Records provided =>
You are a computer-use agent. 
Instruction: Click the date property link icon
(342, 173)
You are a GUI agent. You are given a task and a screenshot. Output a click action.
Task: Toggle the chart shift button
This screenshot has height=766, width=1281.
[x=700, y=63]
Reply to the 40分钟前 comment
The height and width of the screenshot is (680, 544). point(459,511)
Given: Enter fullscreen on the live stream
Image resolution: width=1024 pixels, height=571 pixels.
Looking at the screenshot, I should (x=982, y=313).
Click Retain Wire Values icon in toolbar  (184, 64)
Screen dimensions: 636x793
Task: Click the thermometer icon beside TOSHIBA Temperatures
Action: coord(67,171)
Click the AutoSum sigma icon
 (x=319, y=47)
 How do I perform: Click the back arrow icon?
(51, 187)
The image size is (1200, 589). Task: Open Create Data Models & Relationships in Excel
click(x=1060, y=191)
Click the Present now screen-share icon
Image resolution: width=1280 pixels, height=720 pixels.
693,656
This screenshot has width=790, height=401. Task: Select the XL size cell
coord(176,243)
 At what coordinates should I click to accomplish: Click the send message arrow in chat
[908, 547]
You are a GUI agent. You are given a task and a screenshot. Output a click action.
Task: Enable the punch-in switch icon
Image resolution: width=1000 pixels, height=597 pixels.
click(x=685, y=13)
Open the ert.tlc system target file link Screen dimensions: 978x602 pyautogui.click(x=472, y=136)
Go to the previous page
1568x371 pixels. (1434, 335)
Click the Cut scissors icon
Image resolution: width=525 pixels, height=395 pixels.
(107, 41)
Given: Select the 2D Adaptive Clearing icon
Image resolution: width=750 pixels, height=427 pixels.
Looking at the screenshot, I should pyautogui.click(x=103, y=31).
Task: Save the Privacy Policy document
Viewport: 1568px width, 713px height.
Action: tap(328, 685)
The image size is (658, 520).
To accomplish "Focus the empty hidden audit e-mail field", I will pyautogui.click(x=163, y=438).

Aim of the exercise => What is needed is an exact transcription of every record above.

Answer space =>
You are a computer-use agent. 
Instruction: Click the date property link icon
(342, 173)
You are a GUI agent. You are given a task and a screenshot. Output a click action.
Task: Toggle the chart shift button
This screenshot has height=766, width=1281.
[x=700, y=63]
Reply to the 40分钟前 comment
The height and width of the screenshot is (680, 544). point(459,511)
Given: Enter fullscreen on the live stream
Image resolution: width=1024 pixels, height=571 pixels.
Looking at the screenshot, I should (x=982, y=313).
Click Retain Wire Values icon in toolbar  (184, 64)
Screen dimensions: 636x793
Task: Click the thermometer icon beside TOSHIBA Temperatures
Action: coord(67,171)
Click the AutoSum sigma icon
 (x=319, y=47)
 How do I perform: Click the back arrow icon?
(51, 187)
The image size is (1200, 589). Task: Open Create Data Models & Relationships in Excel
click(x=1060, y=191)
Click the Present now screen-share icon
Image resolution: width=1280 pixels, height=720 pixels.
693,656
This screenshot has width=790, height=401. Task: Select the XL size cell
coord(176,243)
 At what coordinates should I click to accomplish: Click the send message arrow in chat
[908, 547]
You are a GUI agent. You are given a task and a screenshot. Output a click action.
Task: Enable the punch-in switch icon
Image resolution: width=1000 pixels, height=597 pixels.
click(x=685, y=13)
Open the ert.tlc system target file link Screen dimensions: 978x602 pyautogui.click(x=472, y=136)
Go to the previous page
1568x371 pixels. (1434, 335)
Click the Cut scissors icon
Image resolution: width=525 pixels, height=395 pixels.
(107, 41)
Given: Select the 2D Adaptive Clearing icon
Image resolution: width=750 pixels, height=427 pixels.
Looking at the screenshot, I should pyautogui.click(x=103, y=31).
Task: Save the Privacy Policy document
Viewport: 1568px width, 713px height.
Action: tap(328, 685)
The image size is (658, 520).
To accomplish "Focus the empty hidden audit e-mail field", I will pyautogui.click(x=163, y=438).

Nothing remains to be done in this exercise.